はじまり 2
巴と別れて、藤花は市立図書館まで寄り道をする事にした。
元々、今日で図書の返却期限が切れるので、行こうと思っていたのだ。
小高い丘の上にある図書館には、急な坂道を上らなくてはいけない。
急角度をヘアピンカーブで緩やかにしている。
そのカーブの先端に、草木の茂った獣道のような小道がある。
よくよく見れば、土に埋もれた木の階段が見え、かつては整備されていたと分かる。
あまりに細いその道は、ともすれば見落としてしまうような暗く、目立たない道だった。
藤花自身、生まれてからずっとここに住んでいたのに、つい先日気付いたくらいだ。
木漏れ日が反射して硝子のように光るので『硝子の小道』と名づけた。
同時にそれは、触れれば崩れてしまいそうに微かな、別世界への入り口のようにも見えたからだった。
密かに胸を躍らせて小道に踏み込んだ藤花は、当然のようにがっかりとした。
『硝子の小道』は、ヘアピンカーブの先にある道に繋がっているだけの、ただの道だった。
「でも、近道発見、だわ」
そう呟いて自分を励ましたものの、実際には舗装のされない歩きにくいその道は、舗装された道を歩くよりも時間を要する。

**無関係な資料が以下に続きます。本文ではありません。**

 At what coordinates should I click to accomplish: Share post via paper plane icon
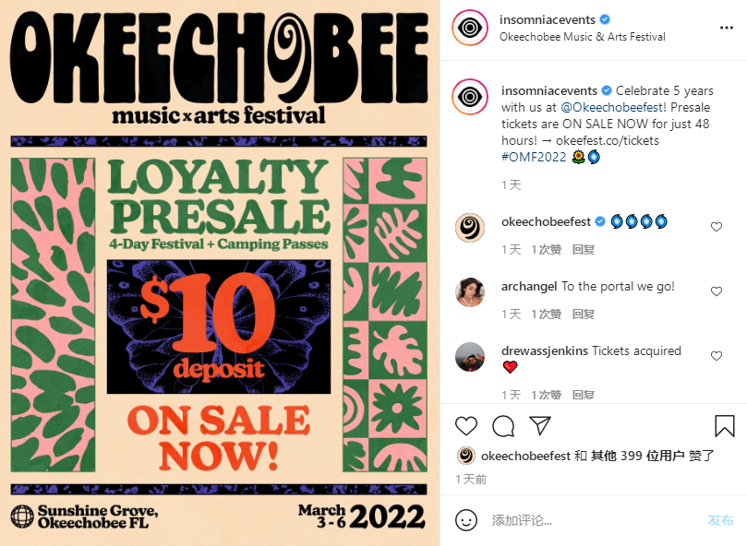tap(540, 425)
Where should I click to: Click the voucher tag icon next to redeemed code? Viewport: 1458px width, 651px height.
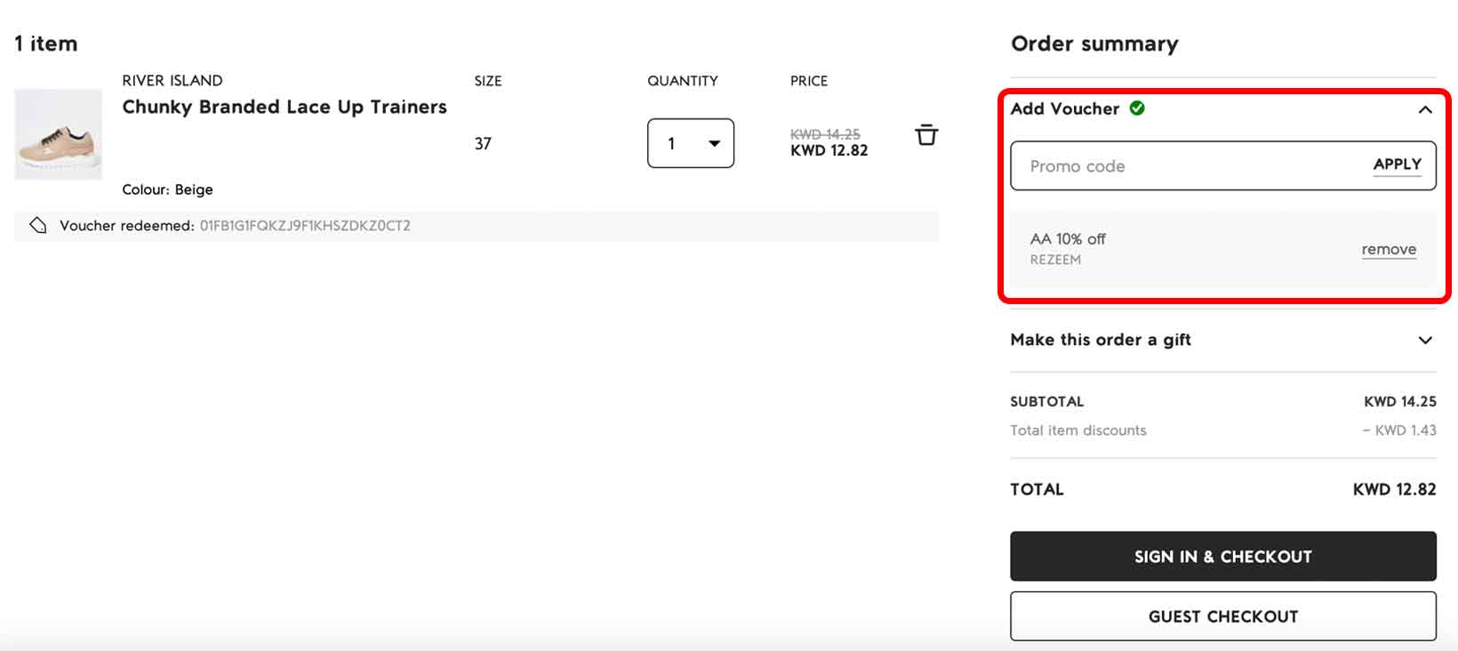point(37,225)
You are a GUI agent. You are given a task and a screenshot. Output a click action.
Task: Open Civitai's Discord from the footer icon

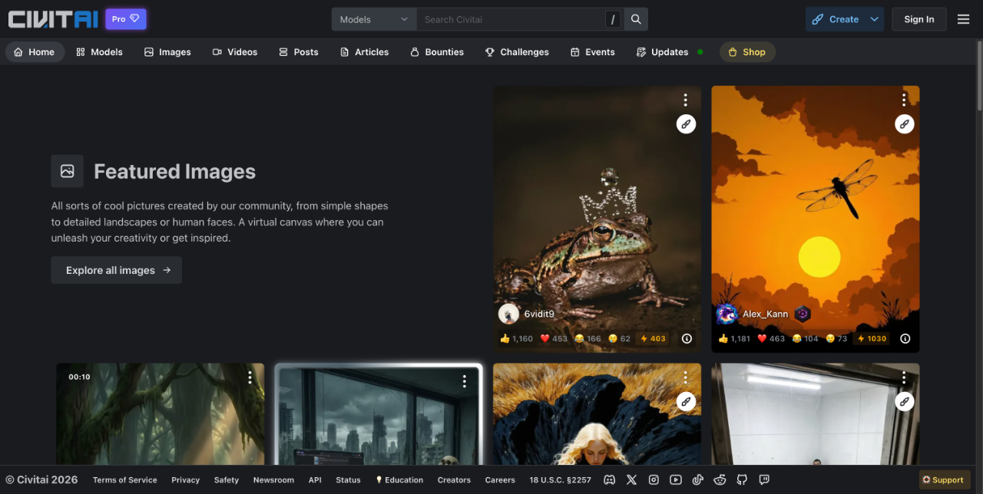(609, 479)
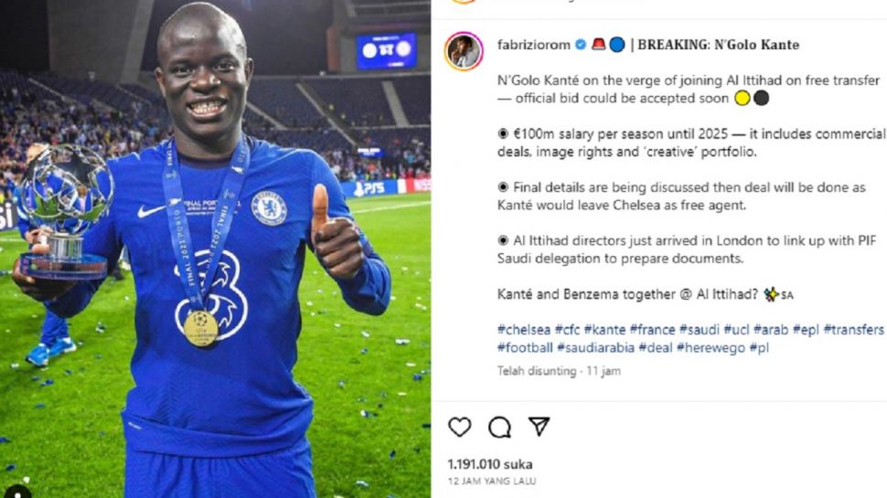This screenshot has width=887, height=498.
Task: Open fabriziorom profile picture
Action: coord(464,51)
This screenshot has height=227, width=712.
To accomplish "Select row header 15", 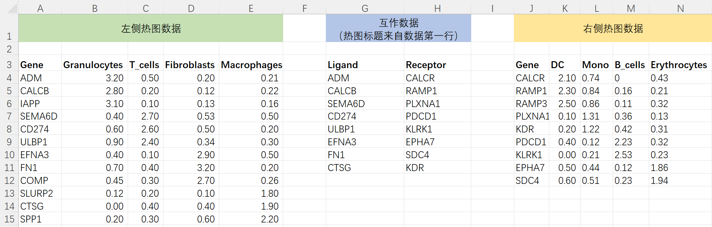I will coord(9,219).
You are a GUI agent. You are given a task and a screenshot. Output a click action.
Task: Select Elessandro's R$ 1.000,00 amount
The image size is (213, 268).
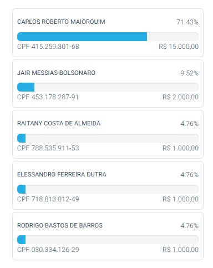click(x=180, y=199)
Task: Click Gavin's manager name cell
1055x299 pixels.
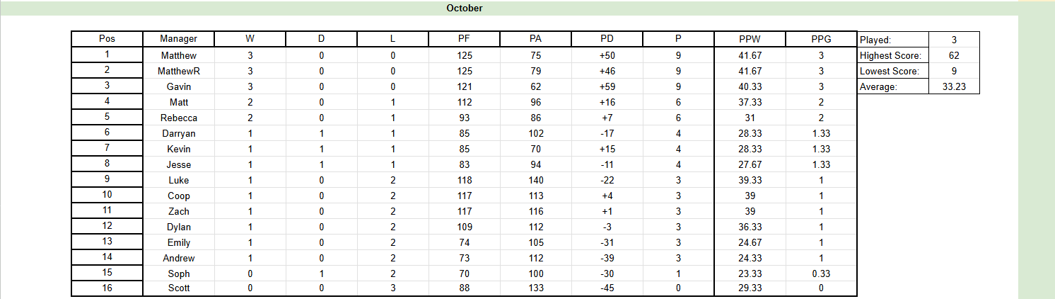Action: [179, 86]
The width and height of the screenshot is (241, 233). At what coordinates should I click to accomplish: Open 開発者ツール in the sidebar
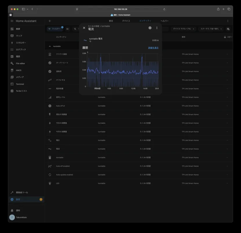[x=22, y=193]
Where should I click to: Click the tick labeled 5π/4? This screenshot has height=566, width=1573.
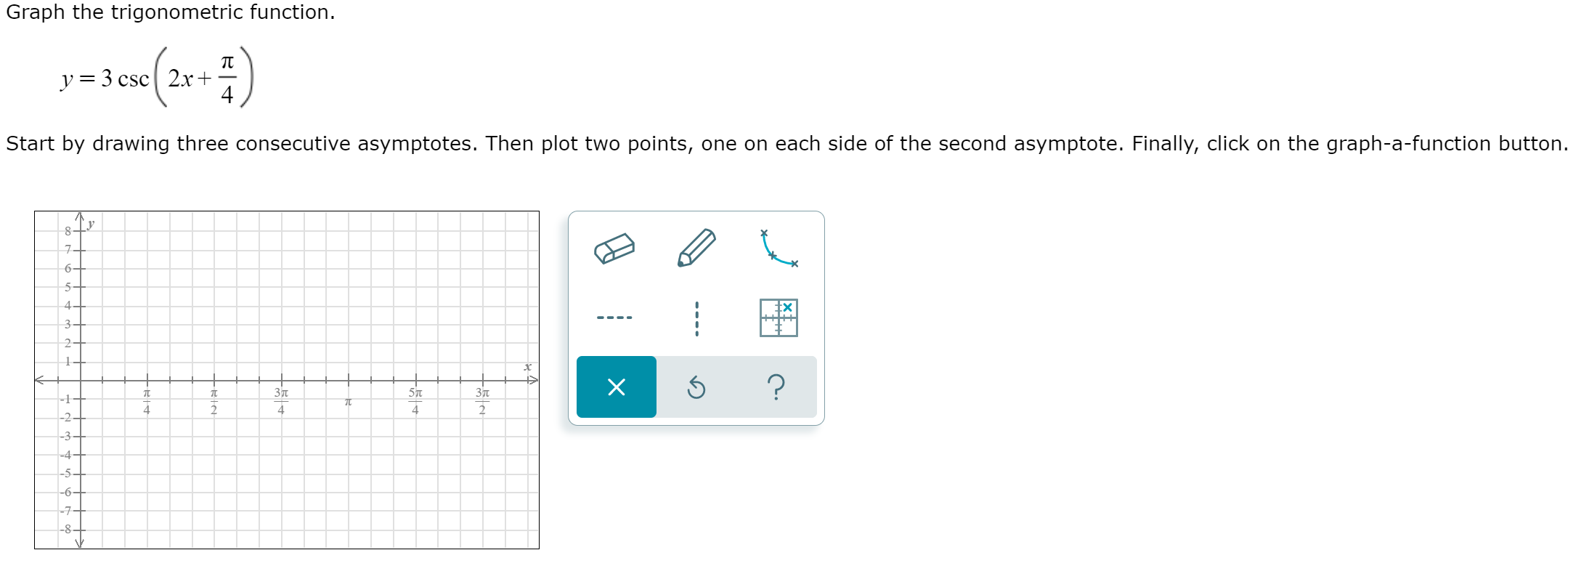pos(415,400)

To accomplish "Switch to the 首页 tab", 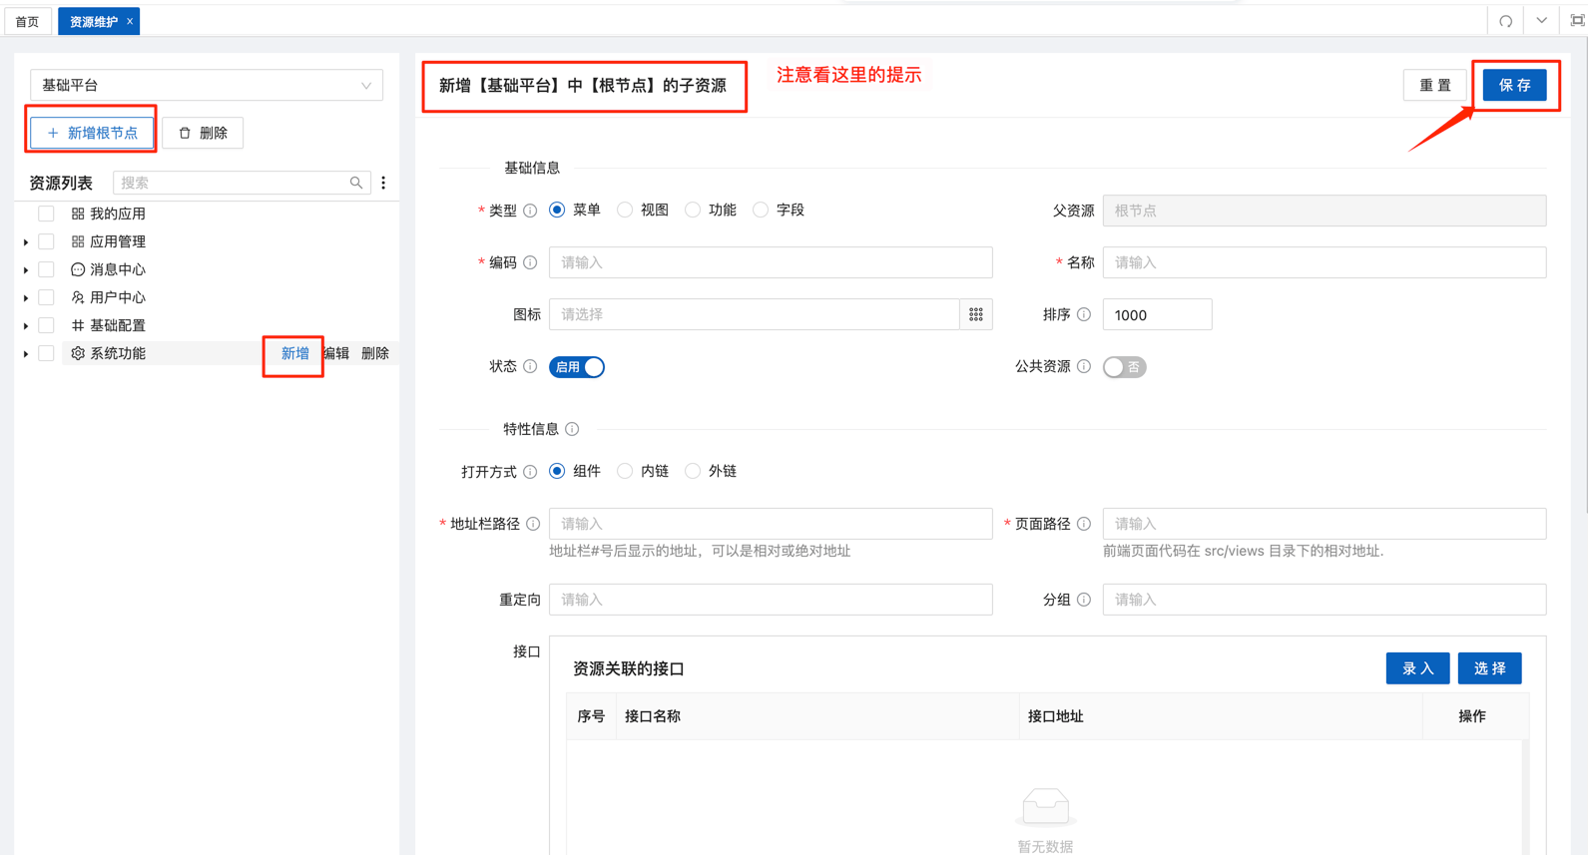I will coord(28,21).
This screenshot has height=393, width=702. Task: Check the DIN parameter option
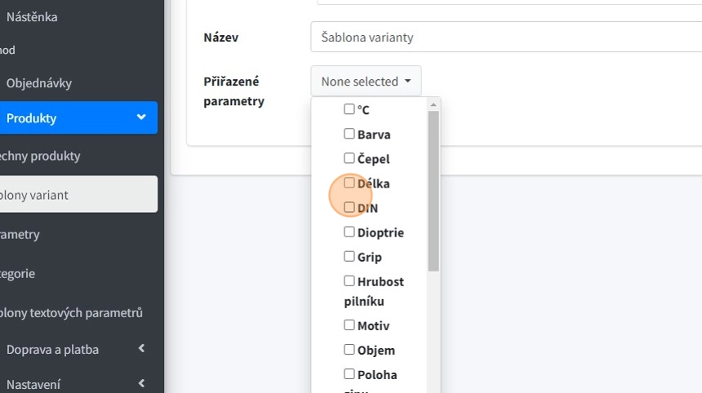[x=349, y=207]
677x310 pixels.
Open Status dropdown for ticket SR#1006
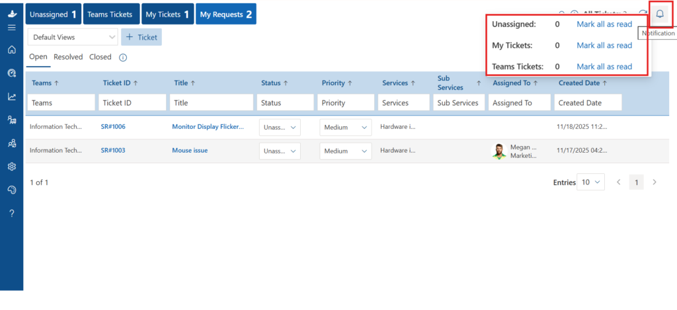coord(280,127)
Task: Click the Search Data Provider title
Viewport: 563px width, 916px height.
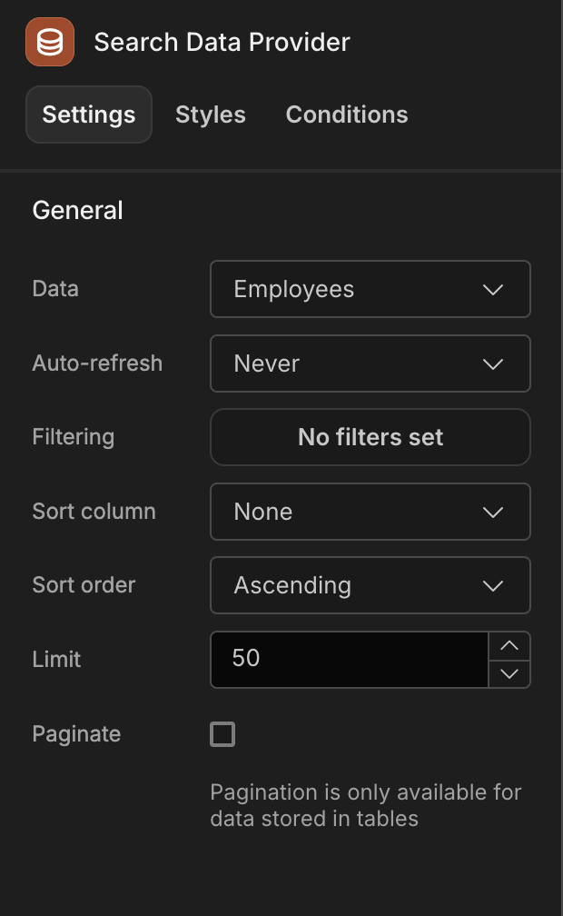Action: pos(222,42)
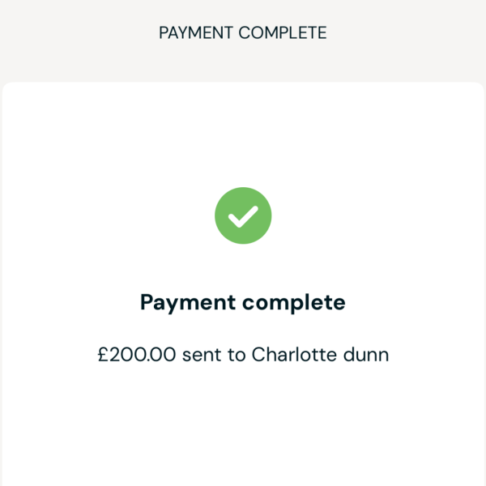This screenshot has height=486, width=486.
Task: Click empty white card area below message
Action: (243, 428)
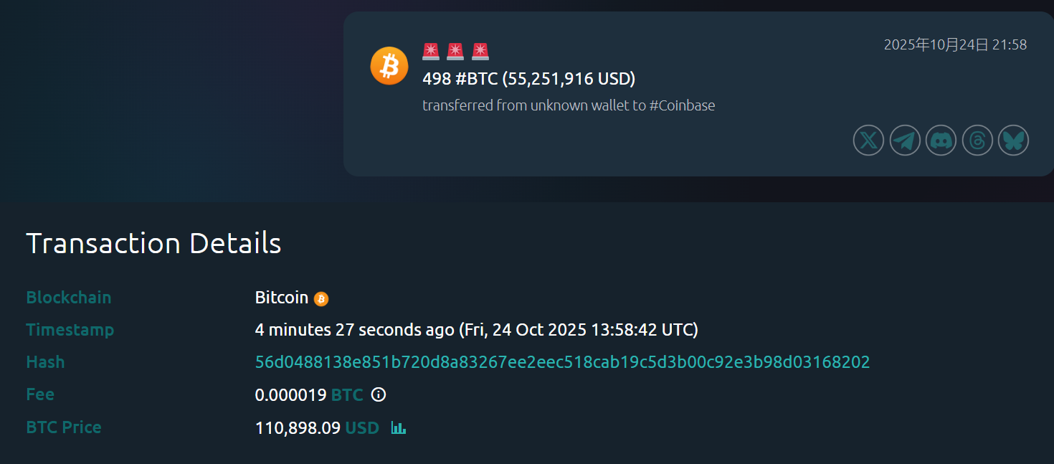Click the large Bitcoin logo in alert
1054x464 pixels.
tap(389, 66)
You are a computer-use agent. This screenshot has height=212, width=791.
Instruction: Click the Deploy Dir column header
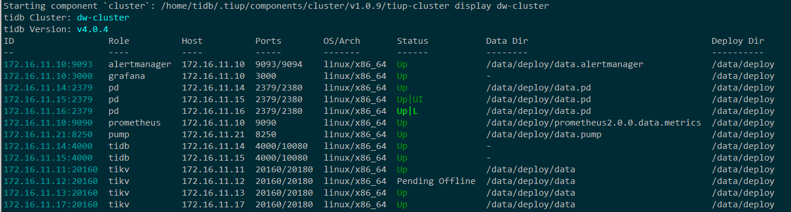738,41
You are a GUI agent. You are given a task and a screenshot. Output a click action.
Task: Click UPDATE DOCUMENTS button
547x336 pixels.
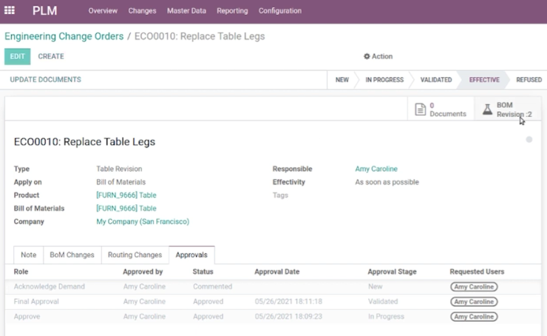[x=45, y=80]
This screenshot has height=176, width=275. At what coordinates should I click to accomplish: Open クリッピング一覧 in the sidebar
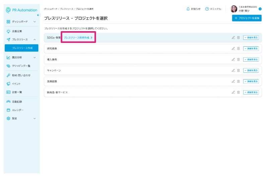21,66
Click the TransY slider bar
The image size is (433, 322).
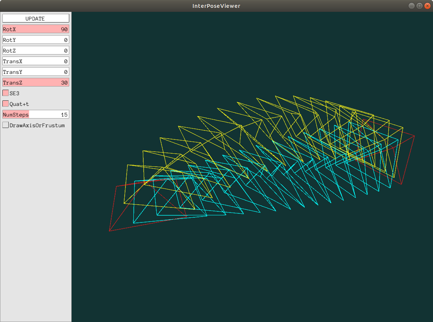(x=36, y=72)
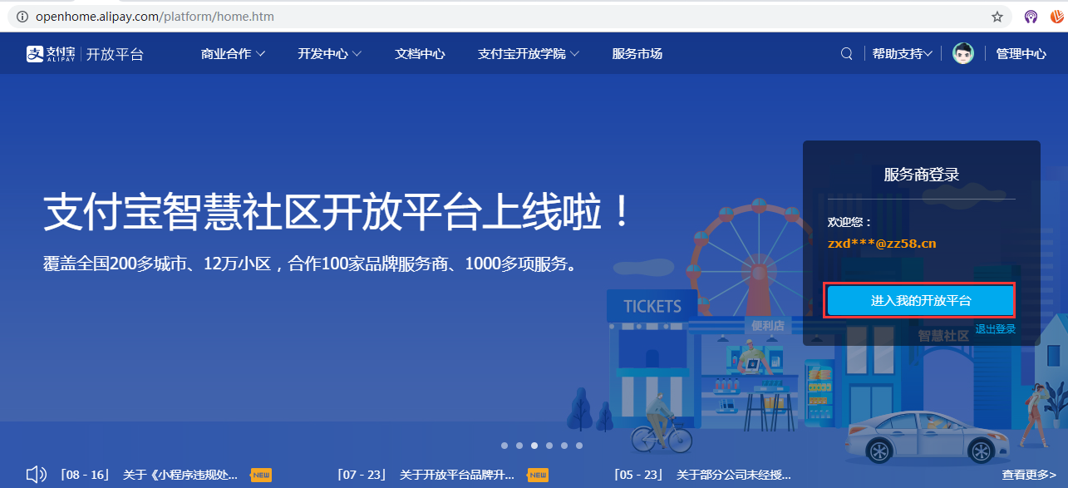The height and width of the screenshot is (488, 1068).
Task: Click the NEW badge beside the 08-16 announcement
Action: [260, 474]
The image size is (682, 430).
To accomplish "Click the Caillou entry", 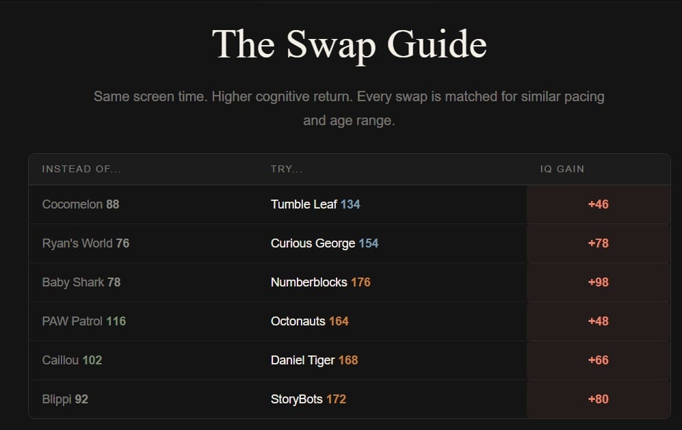I will 61,360.
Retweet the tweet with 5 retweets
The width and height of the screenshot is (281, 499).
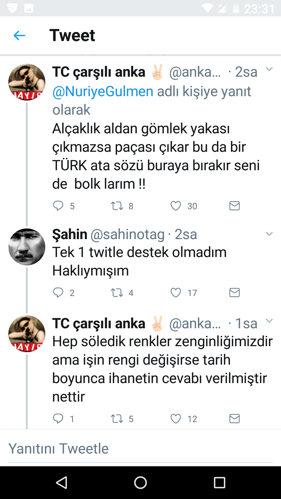click(117, 419)
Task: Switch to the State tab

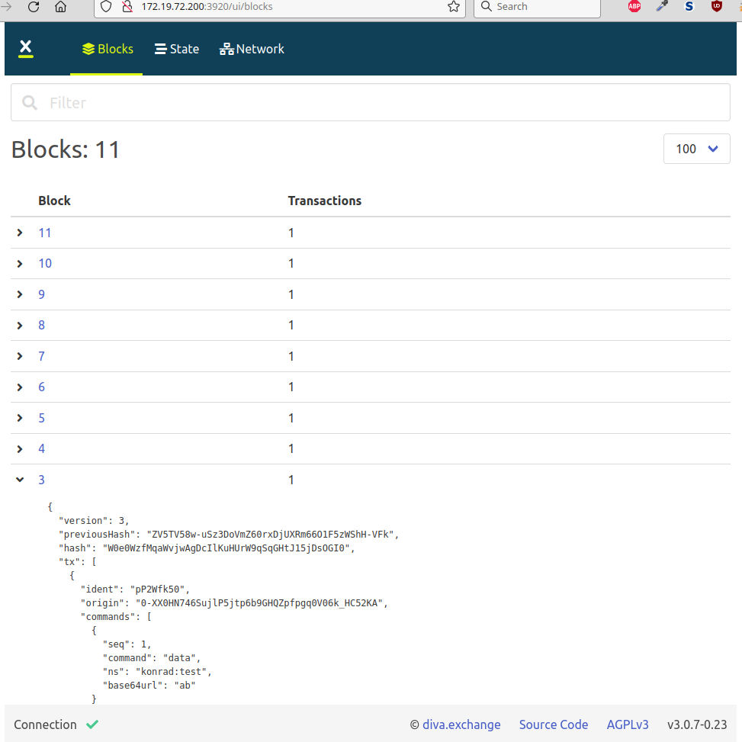Action: point(177,50)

それでも、丘の上の図書館に向かう時、藤花はいつもこの道を使った。
ただし、誰かが一緒の時には通らない。
ひとりきりの時、もしかしたら、違う道が開けるのではないかと期待して通るのだ。
「今日も、駄目」
当然の事を呟いて、藤花は嘆息する。
それから、何気なく周囲を見回した。
チカリ、とわずかな光が藤花の瞳を捉える。
「……何?」
目を細めて、藤花はそちらに向き直った。
藤花の視線の先にあったのは、道をはさんだ向かい側に建った、古ぼけてくすんだ家だった。
――否、家ではない。店、である。
木製の扉以外のすべての壁面を覆う、白茶けたショウ・ウィンドウの中から、藤花の瞳にちらちらと光を運ぶ物がある。
引き寄せられるように、藤花はショウ・ウィンドウの前に立った。
日に焼けて黄ばんだ繻子の中央に恭しく鎮座するのは、光沢のある木製の箱。
宝石箱か何かなのだろうか。
なぜか側面に穴が開いている。
蓋の部分には繊細な螺鈿細工が隙間なく施され、見ていると眩暈すら起こるよう。
その螺鈿細工の部分が、光を反射していたのだった。
規則的な模様はひとつもなく、不規則に円環を描くように、螺鈿が配置されている。
吸い込まれるように中央に視線が行き、そこからまた放射状に細工が続く。
無造作に見えて、計算しつくされた配置。
じっと見ていると、何かの模様が読み取れそうで、けれどそれは決してつかまえられない、蜃気楼のように霧散する。
強いて言うならば、大極図に少し似ているかもしれない。
そう思って見ると、もう、そうには見えなかった。
『優しさの手がかり』
不意に、そんな言葉が藤花の脳裏を掠める。
……どうして?
と、この時に限って、普段は疑問に思わない自分の『名づけ癖』に問いかけた。
なぜ、自分は、この箱を見て「優しさ」なんて単語を思いついたのだろう、と。
藤花の見る限り、不規則な円を描くその意匠は、むしろ不気味で得体のしれない感がある。
そして同時に、強く心惹かれた。
目が離せない。
延々と、螺旋を描く紋様を追い続けてしまう。
"欲しい"という衝動的な感覚に押されて、藤花は店内へと踏み込んでしまった。